BEGIN Extract to read

A Detroit woman who was hired to help process unemployment claims during the pandemic has admitted she used her job to steal more than $300,000 from taxpayers — money that was supposed to help keep people afloat during the unprecedented COVID-19 crisis.
Semaje Reffigee, 26, who worked from home as a contractor for the Michigan unemployment agency, pleaded guilty Wednesday to wire fraud conspiracy, admitting she pulled off an inside job that bilked $313,497 from the government.
According to court documents, Reffigee was hired by the state in October 2020 to review, process, and verify that unemployment claims were legitimate. But over the next seven months, records show, she would go rogue, using her access to the agency’s database to access and approve 34 fraudulent claims submitted by others.
They weren’t strangers. They were in cahoots with one another.
Scammers used stolen or fake identities to apply for jobless aid
According to court records, here is how the scheme worked:
Reffigee’s cohorts would submit phony unemployment claims by computer to the unemployment agency, using the names of people whose identities they had stolen or names that they had entirely made up. Her accomplices would lie on applications for unemployment benefits, pretending they had lost their jobs due to COVID-19, using fake documents to support the claims.

END Extract to read
BEGIN Records

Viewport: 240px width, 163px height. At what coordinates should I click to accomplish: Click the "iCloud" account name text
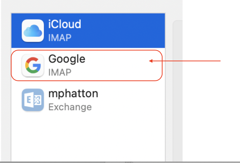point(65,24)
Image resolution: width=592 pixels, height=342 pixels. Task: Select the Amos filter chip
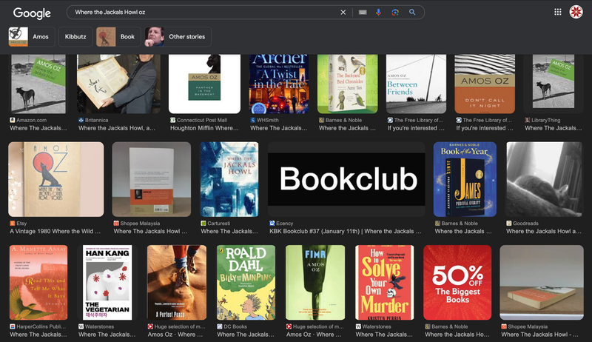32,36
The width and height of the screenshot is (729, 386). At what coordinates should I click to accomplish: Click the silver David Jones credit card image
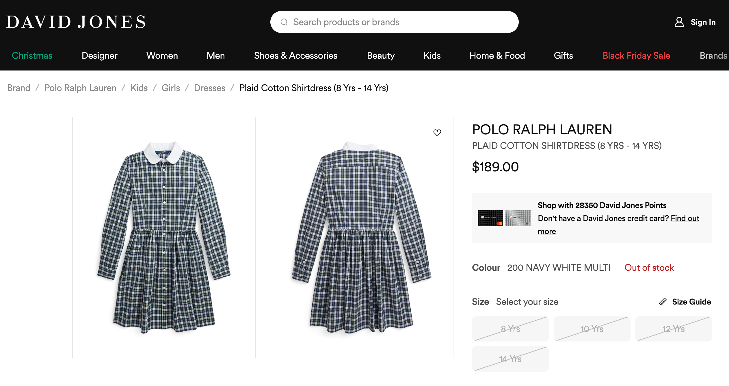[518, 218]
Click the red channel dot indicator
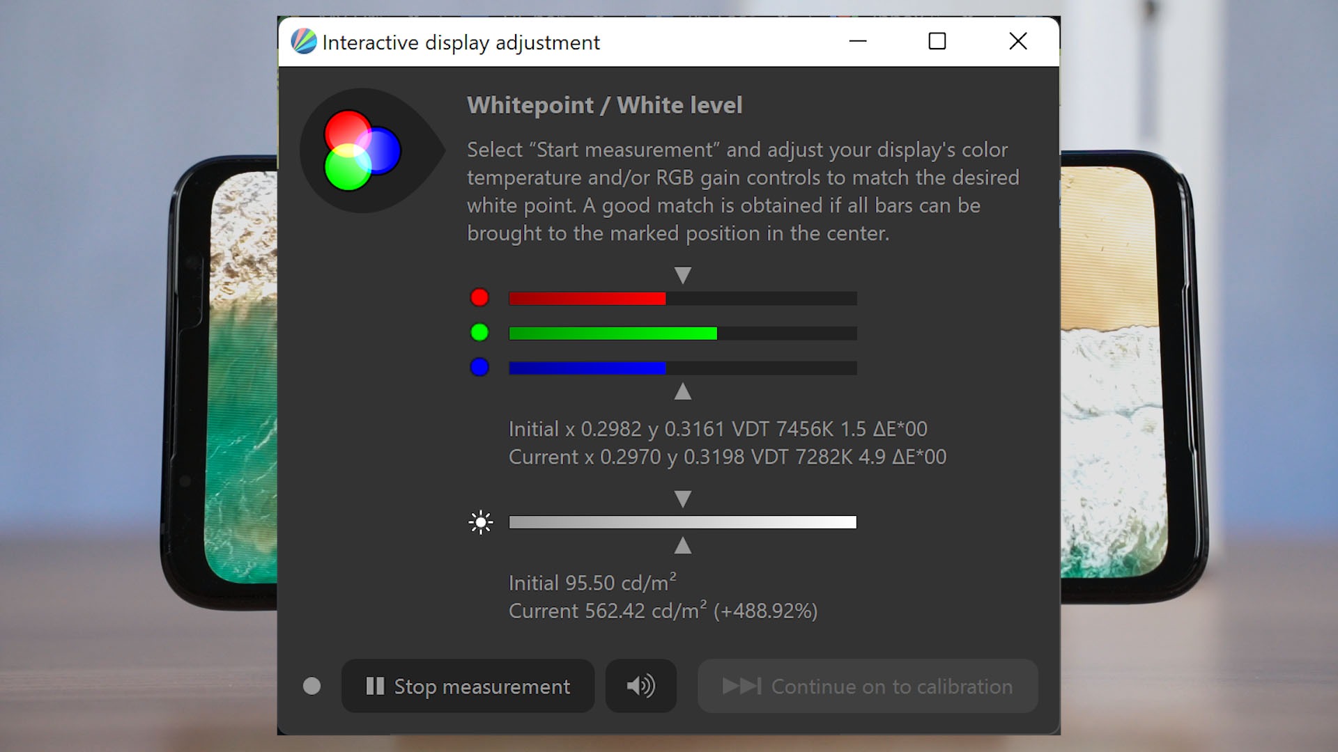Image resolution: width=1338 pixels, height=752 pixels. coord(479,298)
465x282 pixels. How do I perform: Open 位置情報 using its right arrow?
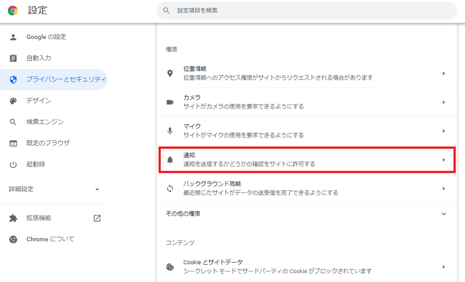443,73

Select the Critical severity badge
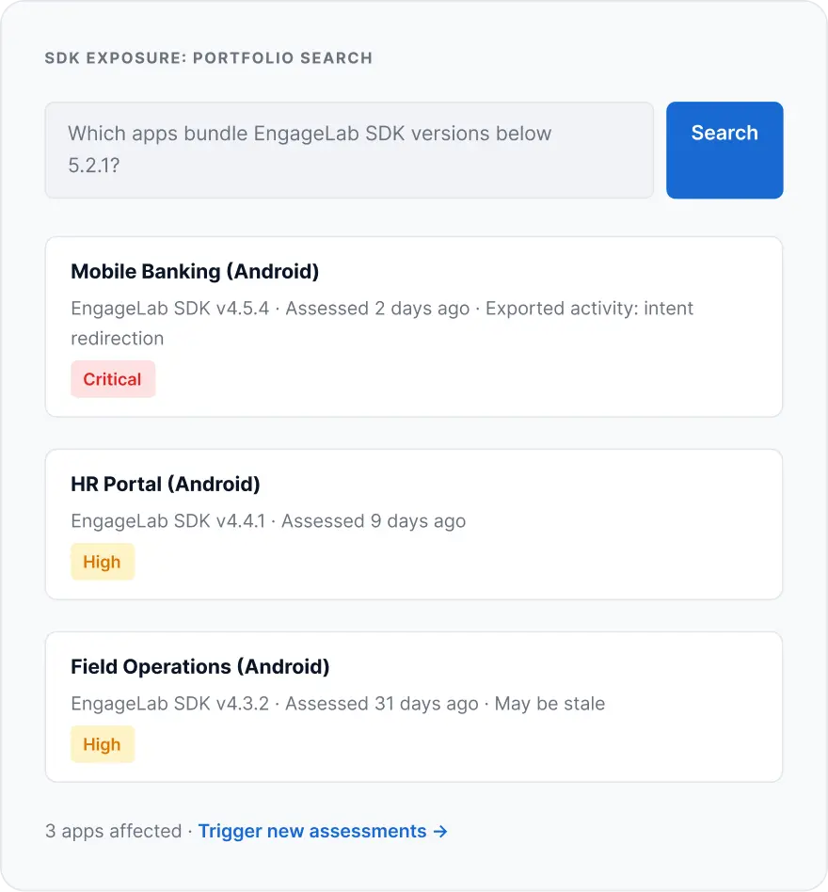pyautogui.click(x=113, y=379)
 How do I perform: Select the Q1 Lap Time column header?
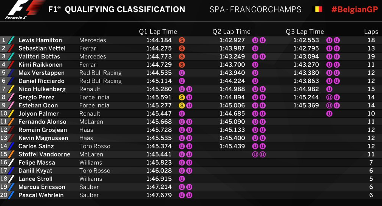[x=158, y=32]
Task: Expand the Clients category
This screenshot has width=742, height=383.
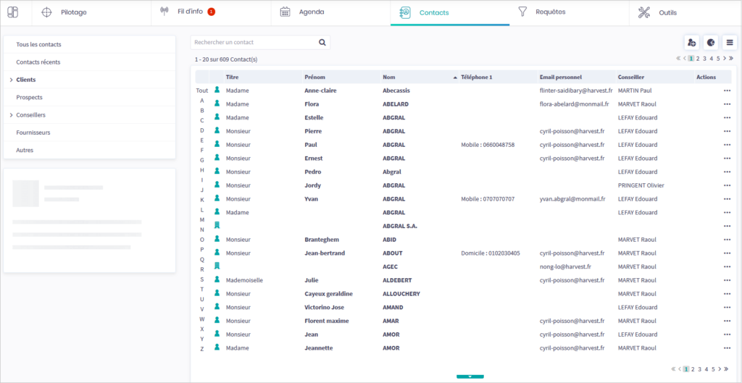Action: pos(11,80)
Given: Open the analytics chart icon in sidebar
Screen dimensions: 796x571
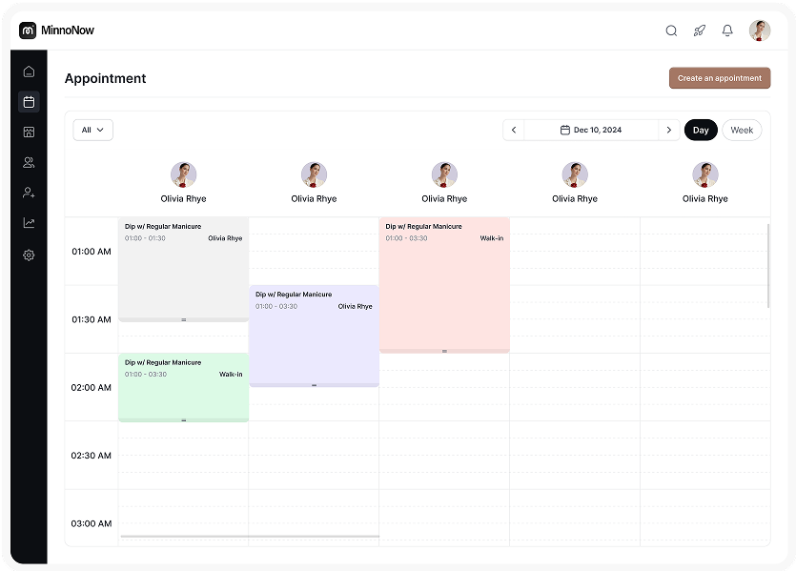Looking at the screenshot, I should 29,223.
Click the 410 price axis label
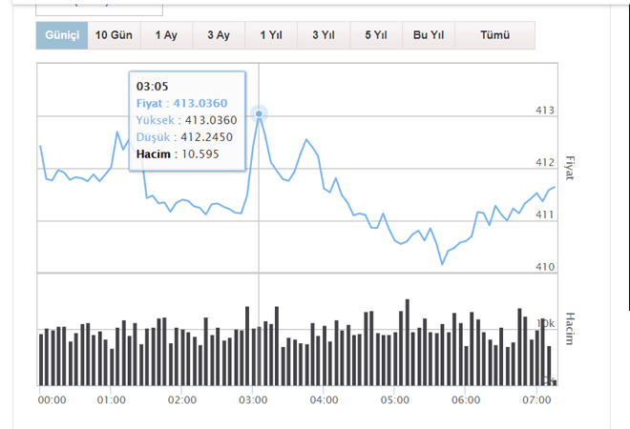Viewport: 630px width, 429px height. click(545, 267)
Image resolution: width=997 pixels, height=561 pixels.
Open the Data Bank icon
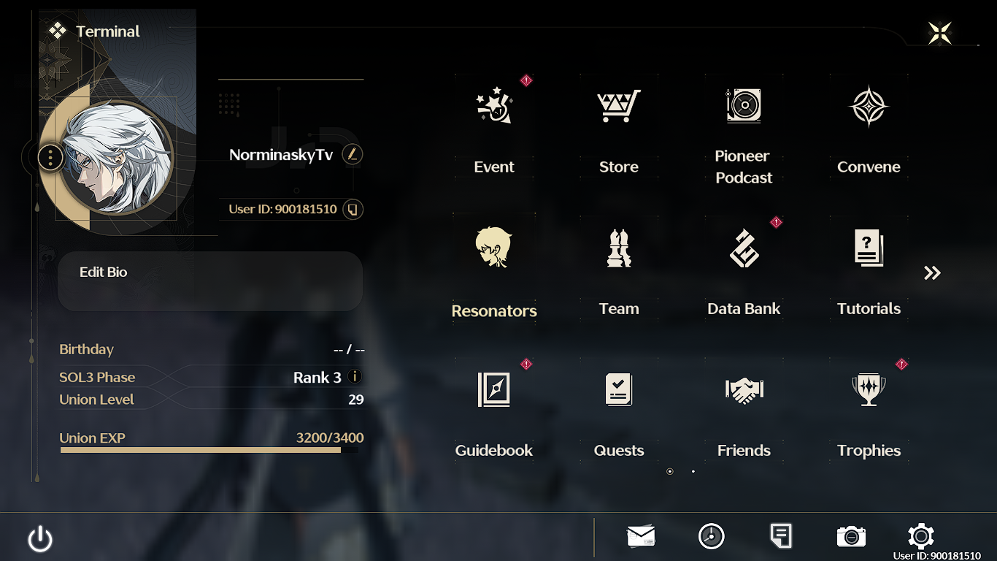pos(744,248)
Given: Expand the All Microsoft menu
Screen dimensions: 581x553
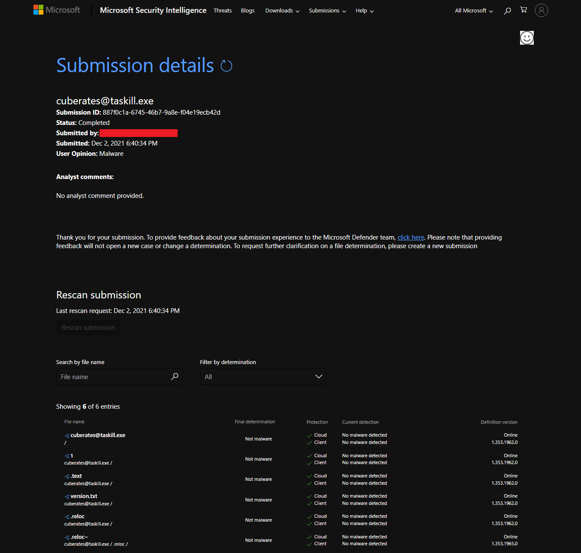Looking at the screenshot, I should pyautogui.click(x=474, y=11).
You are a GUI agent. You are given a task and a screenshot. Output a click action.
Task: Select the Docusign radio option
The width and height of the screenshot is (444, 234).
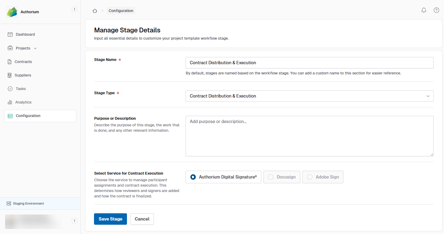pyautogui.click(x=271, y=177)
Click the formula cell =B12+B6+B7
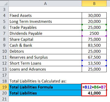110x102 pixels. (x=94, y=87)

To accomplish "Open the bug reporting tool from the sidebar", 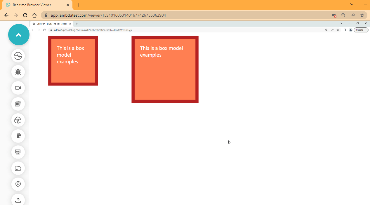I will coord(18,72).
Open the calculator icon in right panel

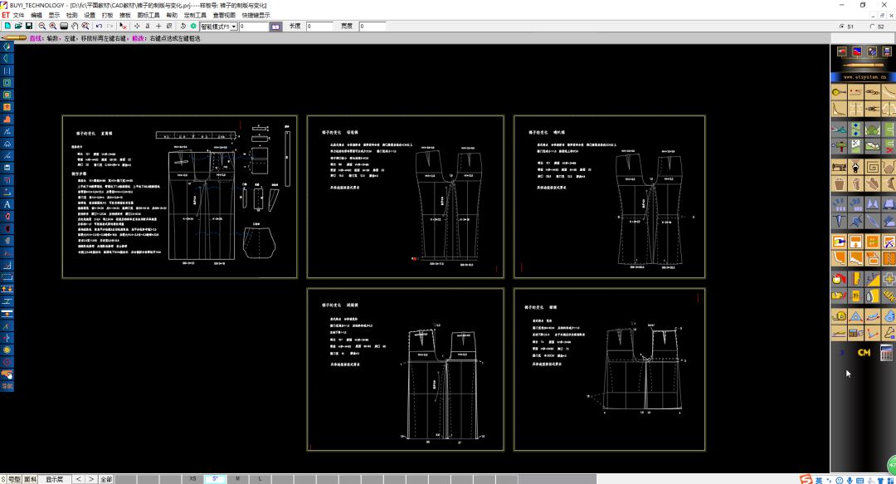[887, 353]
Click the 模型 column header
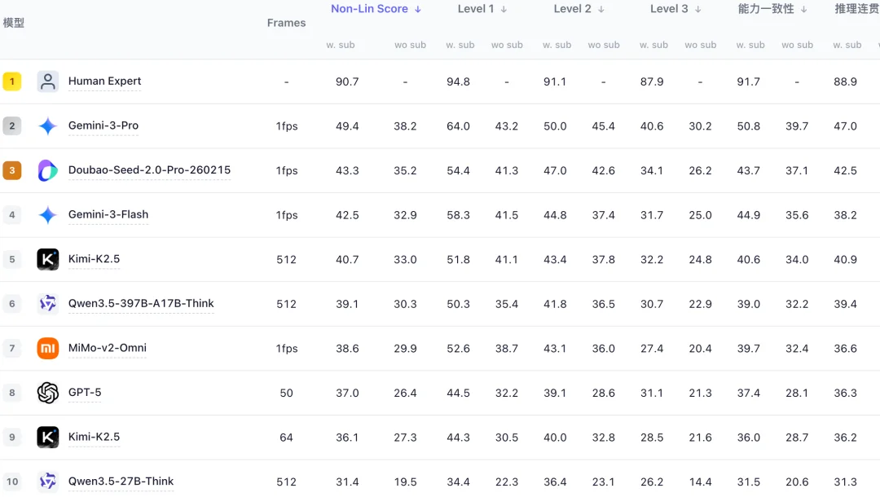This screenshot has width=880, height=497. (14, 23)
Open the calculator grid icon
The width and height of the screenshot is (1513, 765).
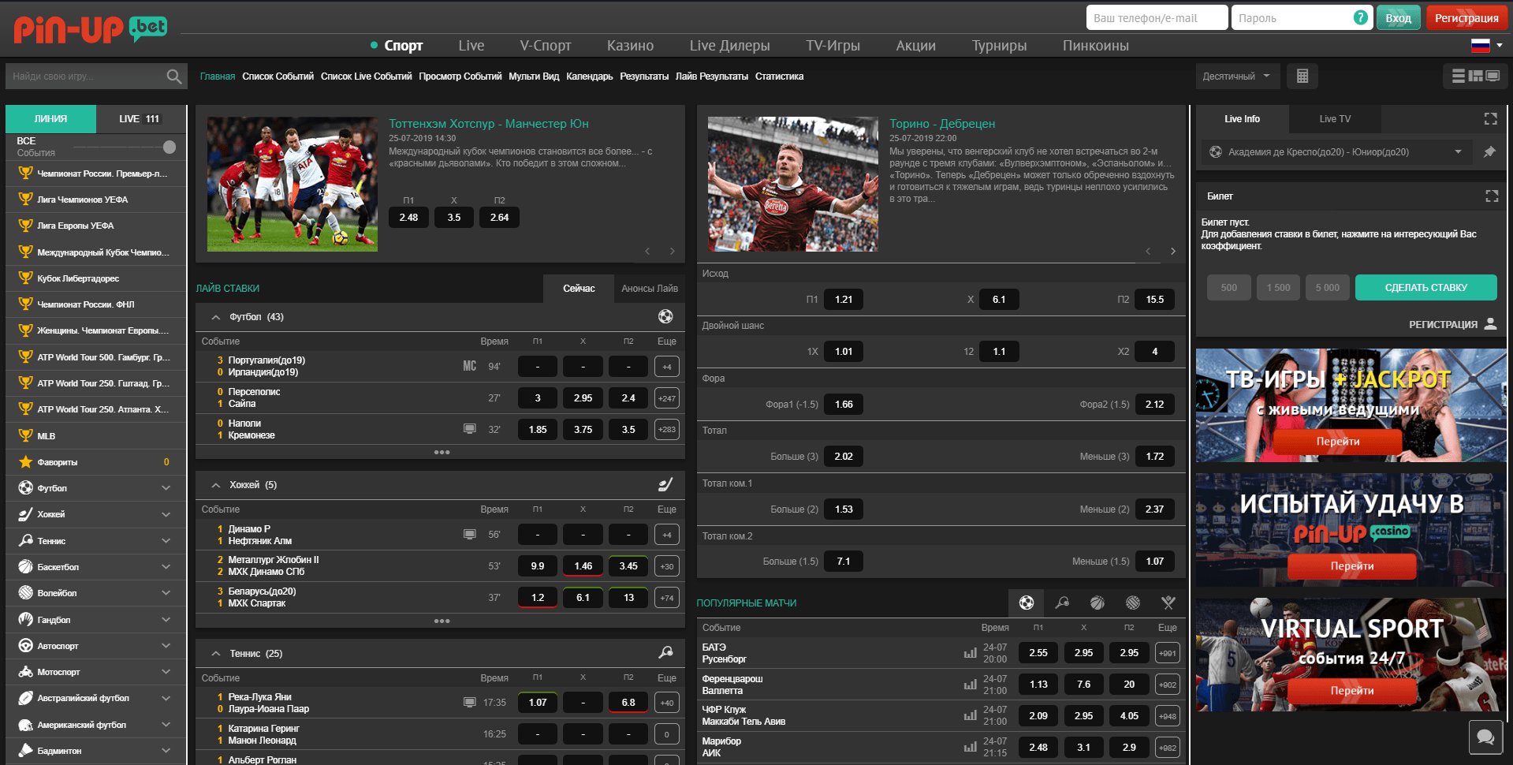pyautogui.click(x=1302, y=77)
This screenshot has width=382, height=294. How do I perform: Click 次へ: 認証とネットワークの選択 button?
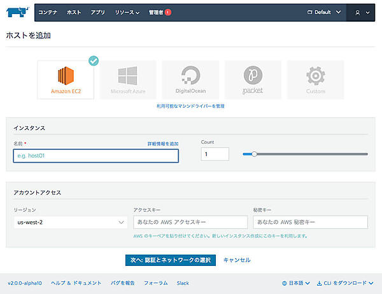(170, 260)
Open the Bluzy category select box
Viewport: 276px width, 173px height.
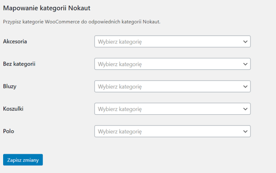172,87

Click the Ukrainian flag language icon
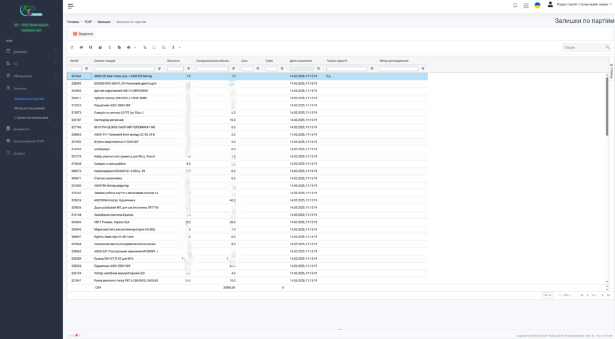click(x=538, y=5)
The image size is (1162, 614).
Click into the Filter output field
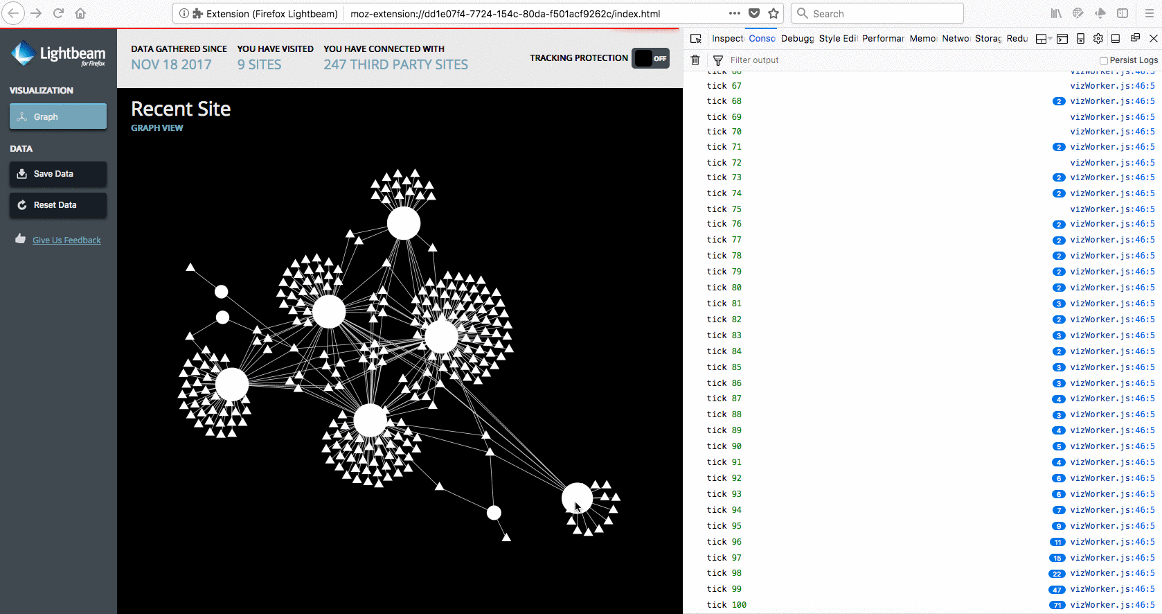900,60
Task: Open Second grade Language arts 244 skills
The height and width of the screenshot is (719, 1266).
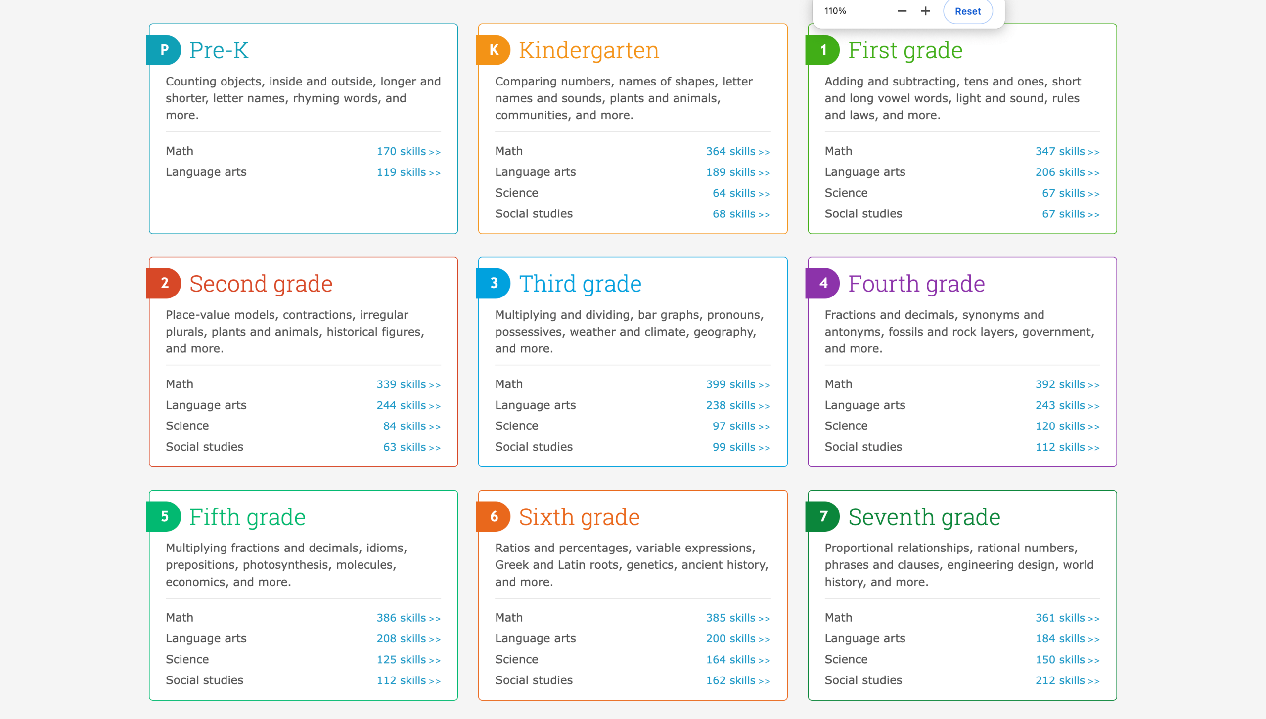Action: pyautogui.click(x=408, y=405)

END Records

## Exercise 1
In the article on the Detroit unemployment fraud case, repeat word for word the part that opens with the words containing "According to court documents, Reffigee" and closes with "with one another.".
## Exercise 2
Carry on the article about the Detroit unemployment fraud case from its last sentence.
The items are separate material from the news article.

## Response area 1
According to court documents, Reffigee was hired by the state in October 2020 to review, process, and verify that unemployment claims were legitimate. But over the next seven months, records show, she would go rogue, using her access to the agency’s database to access and approve 34 fraudulent claims submitted by others.
They weren’t strangers. They were in cahoots with one another.

## Response area 2
The scammers would then alert Reffigee by phone or text about the claims that they had filed. And Reffigee would then approve the claims and release the money, which typically was loaded onto Bank of America debit cards and mailed to addresses controlled by Reffigee’s accomplices. Sometimes the stolen benefits went directly into bank accounts.
In exchange for her help, Reffigee got a kickback, typically a few hundred bucks per claim. She also filed two fraudulent unemployment claims in her own name and received about $9,000 for them.
Prosecutors said Reffigee reactivated claims that had been flagged for fraud within the system, and also went outside her assigned workflow to approve fraudulent claims when they were first filed.
“This case reflects our ongoing commitment to prosecute those who took advantage of the COVID-19 pandemic by stealing funds intended for those in need. We treat this kind of fraud especially seriously because corruption within these programs undermines trust and confidence in government programs generally,” U.S. Attorney Dawn Ison stated in announcing the guilty plea.
Added Irene Lindow, head of the U.S. Department of Labor, Office of Inspector General in Chicago: “She abused her position for personal gain by using her access to state data systems to approve fraudulent UI claims submitted by her co-conspirators … Protecting the integrity of the unemployment insurance program remains one of our highest priorities.”Reffigee, who is scheduled to be sentenced in July, faces up to 20 years in prison for her crime and a fine of up to $250,000. Under the terms of her plea agreement, will also be required to repay $313,497 — the amount she stole — to the state of Michigan.
Reffigee is free on bond awaiting sentencing. Neither she nor her attorney could be reached for comment.